[THE RECORDS]
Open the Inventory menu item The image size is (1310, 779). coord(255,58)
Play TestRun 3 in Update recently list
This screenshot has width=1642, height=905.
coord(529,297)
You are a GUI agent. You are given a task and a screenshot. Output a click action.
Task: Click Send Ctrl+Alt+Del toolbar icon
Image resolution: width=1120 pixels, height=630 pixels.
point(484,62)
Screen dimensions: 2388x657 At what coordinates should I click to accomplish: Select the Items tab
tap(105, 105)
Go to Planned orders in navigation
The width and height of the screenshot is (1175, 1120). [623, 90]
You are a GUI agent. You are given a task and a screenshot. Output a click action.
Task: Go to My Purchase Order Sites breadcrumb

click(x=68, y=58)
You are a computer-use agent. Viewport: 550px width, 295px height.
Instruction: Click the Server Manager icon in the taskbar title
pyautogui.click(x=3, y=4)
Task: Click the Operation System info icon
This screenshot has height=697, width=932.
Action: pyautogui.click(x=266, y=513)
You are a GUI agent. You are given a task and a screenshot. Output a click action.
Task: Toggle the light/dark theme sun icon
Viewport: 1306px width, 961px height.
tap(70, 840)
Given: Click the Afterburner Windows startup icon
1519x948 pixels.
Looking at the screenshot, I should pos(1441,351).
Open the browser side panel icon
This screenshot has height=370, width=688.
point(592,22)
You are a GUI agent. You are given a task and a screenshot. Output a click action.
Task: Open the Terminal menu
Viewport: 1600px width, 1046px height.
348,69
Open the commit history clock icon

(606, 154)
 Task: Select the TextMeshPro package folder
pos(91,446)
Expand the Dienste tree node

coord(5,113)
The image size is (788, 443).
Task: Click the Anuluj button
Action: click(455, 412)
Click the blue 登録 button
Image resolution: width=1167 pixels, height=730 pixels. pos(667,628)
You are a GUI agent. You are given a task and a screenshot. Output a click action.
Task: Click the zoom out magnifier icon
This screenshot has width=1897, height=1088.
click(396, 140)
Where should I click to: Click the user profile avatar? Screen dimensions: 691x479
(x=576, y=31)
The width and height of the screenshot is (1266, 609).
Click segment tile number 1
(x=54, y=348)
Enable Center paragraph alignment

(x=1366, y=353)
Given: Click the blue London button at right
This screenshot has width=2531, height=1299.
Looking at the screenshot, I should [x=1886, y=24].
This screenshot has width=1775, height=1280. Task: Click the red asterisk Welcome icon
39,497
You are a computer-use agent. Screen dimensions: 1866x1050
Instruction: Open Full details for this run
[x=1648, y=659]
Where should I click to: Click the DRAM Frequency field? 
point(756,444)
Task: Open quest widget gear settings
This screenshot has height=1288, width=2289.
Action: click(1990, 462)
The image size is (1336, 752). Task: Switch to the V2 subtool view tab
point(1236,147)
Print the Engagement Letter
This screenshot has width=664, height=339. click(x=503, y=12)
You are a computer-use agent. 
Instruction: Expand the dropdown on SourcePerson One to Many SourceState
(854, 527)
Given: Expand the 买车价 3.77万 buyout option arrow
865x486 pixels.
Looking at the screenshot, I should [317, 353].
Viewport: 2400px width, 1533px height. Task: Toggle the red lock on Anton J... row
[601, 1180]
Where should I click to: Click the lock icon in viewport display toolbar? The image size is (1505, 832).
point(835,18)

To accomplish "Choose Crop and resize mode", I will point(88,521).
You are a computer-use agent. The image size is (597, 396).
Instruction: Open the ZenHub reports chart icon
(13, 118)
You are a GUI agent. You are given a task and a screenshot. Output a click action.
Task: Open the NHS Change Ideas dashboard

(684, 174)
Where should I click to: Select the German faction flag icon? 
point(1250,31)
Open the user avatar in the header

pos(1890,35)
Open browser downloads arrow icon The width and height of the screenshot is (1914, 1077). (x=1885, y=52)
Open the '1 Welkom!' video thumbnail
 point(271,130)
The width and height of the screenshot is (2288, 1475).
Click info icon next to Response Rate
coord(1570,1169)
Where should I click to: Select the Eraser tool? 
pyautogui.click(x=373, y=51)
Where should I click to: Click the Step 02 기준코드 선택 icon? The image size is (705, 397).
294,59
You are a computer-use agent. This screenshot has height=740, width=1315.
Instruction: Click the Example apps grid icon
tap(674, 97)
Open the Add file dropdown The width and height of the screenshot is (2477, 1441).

[EXERCISE BRIEF] For the material above, produce a word-for-word copy.

[EXERCISE SOLUTION]
Open the Inventory menu item The image size is (1310, 779). coord(255,58)
Play TestRun 3 in Update recently list
This screenshot has width=1642, height=905.
coord(529,297)
You are a GUI agent. You are given a task and a screenshot. Output a click action.
Task: Click Send Ctrl+Alt+Del toolbar icon
Image resolution: width=1120 pixels, height=630 pixels.
point(484,62)
Screen dimensions: 2388x657 At what coordinates should I click to accomplish: Select the Items tab
tap(105, 105)
Go to Planned orders in navigation
The width and height of the screenshot is (1175, 1120). [623, 90]
You are a GUI agent. You are given a task and a screenshot. Output a click action.
Task: Go to My Purchase Order Sites breadcrumb

click(x=68, y=58)
You are a computer-use agent. Viewport: 550px width, 295px height.
Instruction: Click the Server Manager icon in the taskbar title
pyautogui.click(x=3, y=4)
Task: Click the Operation System info icon
This screenshot has height=697, width=932.
Action: pyautogui.click(x=266, y=513)
You are a GUI agent. You are given a task and a screenshot. Output a click action.
Task: Toggle the light/dark theme sun icon
Viewport: 1306px width, 961px height.
tap(70, 840)
Given: Click the Afterburner Windows startup icon
1519x948 pixels.
Looking at the screenshot, I should pos(1441,351).
Open the browser side panel icon
This screenshot has height=370, width=688.
point(592,22)
You are a GUI agent. You are given a task and a screenshot. Output a click action.
Task: Open the Terminal menu
Viewport: 1600px width, 1046px height.
348,69
Open the commit history clock icon

(606, 154)
 Task: Select the TextMeshPro package folder
pos(91,446)
Expand the Dienste tree node

coord(5,113)
The image size is (788, 443).
Task: Click the Anuluj button
Action: click(455, 412)
Click the blue 登録 button
Image resolution: width=1167 pixels, height=730 pixels. pos(667,628)
You are a GUI agent. You are given a task and a screenshot. Output a click action.
Task: Click the zoom out magnifier icon
This screenshot has width=1897, height=1088.
click(396, 140)
Where should I click to: Click the user profile avatar? Screen dimensions: 691x479
(x=576, y=31)
The width and height of the screenshot is (1266, 609).
Click segment tile number 1
(x=54, y=348)
Enable Center paragraph alignment

(x=1366, y=353)
Given: Click the blue London button at right
This screenshot has width=2531, height=1299.
Looking at the screenshot, I should [x=1886, y=24].
This screenshot has width=1775, height=1280. Task: Click the red asterisk Welcome icon
39,497
You are a computer-use agent. Screen dimensions: 1866x1050
Instruction: Open Full details for this run
[x=1648, y=659]
Where should I click to: Click the DRAM Frequency field? 
point(756,444)
Task: Open quest widget gear settings
This screenshot has height=1288, width=2289.
Action: click(1990, 462)
The image size is (1336, 752). Task: Switch to the V2 subtool view tab
point(1236,147)
Print the Engagement Letter
This screenshot has width=664, height=339. click(x=503, y=12)
You are a computer-use agent. 
Instruction: Expand the dropdown on SourcePerson One to Many SourceState
(854, 527)
Given: Expand the 买车价 3.77万 buyout option arrow
865x486 pixels.
Looking at the screenshot, I should [317, 353].
Viewport: 2400px width, 1533px height. Task: Toggle the red lock on Anton J... row
[601, 1180]
Where should I click to: Click the lock icon in viewport display toolbar? The image size is (1505, 832).
point(835,18)

To accomplish "Choose Crop and resize mode", I will point(88,521).
You are a computer-use agent. The image size is (597, 396).
Instruction: Open the ZenHub reports chart icon
(13, 118)
You are a GUI agent. You are given a task and a screenshot. Output a click action.
Task: Open the NHS Change Ideas dashboard

(684, 174)
Where should I click to: Select the German faction flag icon? 
point(1250,31)
Open the user avatar in the header

pos(1890,35)
Open browser downloads arrow icon The width and height of the screenshot is (1914, 1077). (x=1885, y=52)
Open the '1 Welkom!' video thumbnail
 point(271,130)
The width and height of the screenshot is (2288, 1475).
Click info icon next to Response Rate
coord(1570,1169)
Where should I click to: Select the Eraser tool? 
pyautogui.click(x=373, y=51)
Where should I click to: Click the Step 02 기준코드 선택 icon? The image size is (705, 397).
294,59
You are a computer-use agent. This screenshot has height=740, width=1315.
Instruction: Click the Example apps grid icon
tap(674, 97)
Open the Add file dropdown The width and height of the screenshot is (2477, 1441).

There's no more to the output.